Third, Biden claims the world is engaged in a great ideological struggle between democracy and autocracy.
“We’re at an inflection point between those who argue that, given all the challenges we face – from the fourth industrial revolution to a global pandemic – that autocracy is the best way forward…and those who understand that democracy is essential…to meeting those challenges.”
Given this alleged ideological battle between democracy and autocracy, Biden declared that “we must prepare together for a long-term strategic competition with China,” adding that this competition is “welcome, because I believe in the global system Europe and the United States, together with our allies in the Indo-Pacific, worked so hard to build over the last 70 years.”
The US may view itself as being in a long-term ideological struggle with China, but the feeling is not mutual.
American conservatives’ insistence that China is out to rule the world has come to underpin a bipartisan consensus in Washington.
But China’s goal is neither to prove that autocracy outperforms democracy, nor to “erode American security and prosperity,” as the 2017 US National Security Strategy asserts.

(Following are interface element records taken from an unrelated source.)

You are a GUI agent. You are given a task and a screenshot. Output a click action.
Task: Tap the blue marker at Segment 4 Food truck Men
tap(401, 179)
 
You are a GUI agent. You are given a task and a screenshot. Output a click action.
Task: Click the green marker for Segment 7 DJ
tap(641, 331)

Consider Chinese President Xi Jinping’s speech at the World Economic Forum in January. Xi did not talk about the advantages of autocracy, or the failures of democracy, or the great struggle between political systems.
Instead, Xi conveyed a message based on multilateralism to address shared global challenges, identifying “four major tasks.”
Xi called on the world’s leaders to “step up macroeconomic policy coordination and jointly promote strong, sustainable, balanced, and inclusive growth of the world economy.”
He also urged them “to abandon ideological prejudice and jointly follow a path of peaceful coexistence, mutual benefit, and win-win cooperation.” Third, they must “close the divide between developed and developing countries and jointly bring about growth and prosperity for all.”
Lastly, they should “come together against global challenges and jointly create a better future for humanity.”
Xi stated that the path to global cooperation requires remaining “committed to openness and inclusiveness,” as well as “to international law and international rules” and “to consultation and cooperation.”
He declared the importance of “keeping up with the times instead of rejecting change.”
Biden’s foreign policy with China should begin with a search for cooperation rather than a presumption of conflict. Xi has pledged that China will “take an active part in international cooperation on COVID-19,” continue to open up to the world, and promote sustainable development and “a new type of international relations.”
US diplomacy would be wise to aim for engagement with China in these areas. Today’s hostile rhetoric risks creating a self-fulfilling prophecy.
Cooperation is not cowardice, as American conservatives repeatedly claim. Both the US and China have much to gain from it: peace, expanded markets, accelerated technological progress, the avoidance of a new arms race, progress against COVID-19, a robust global jobs recovery, and a shared effort against climate change.
With reduced global tensions, Biden could direct the administration’s efforts toward overcoming the inequality, racism, and distrust that put Trump in power in 2016 and still dangerously divides American society.
Jeffrey D. Sachs, Professor of Sustainable Development and Professor of Health Policy and Management at Columbia University is Director of Columbia’s Center for Sustainable Development and the UN Sustainable Development Solutions Network.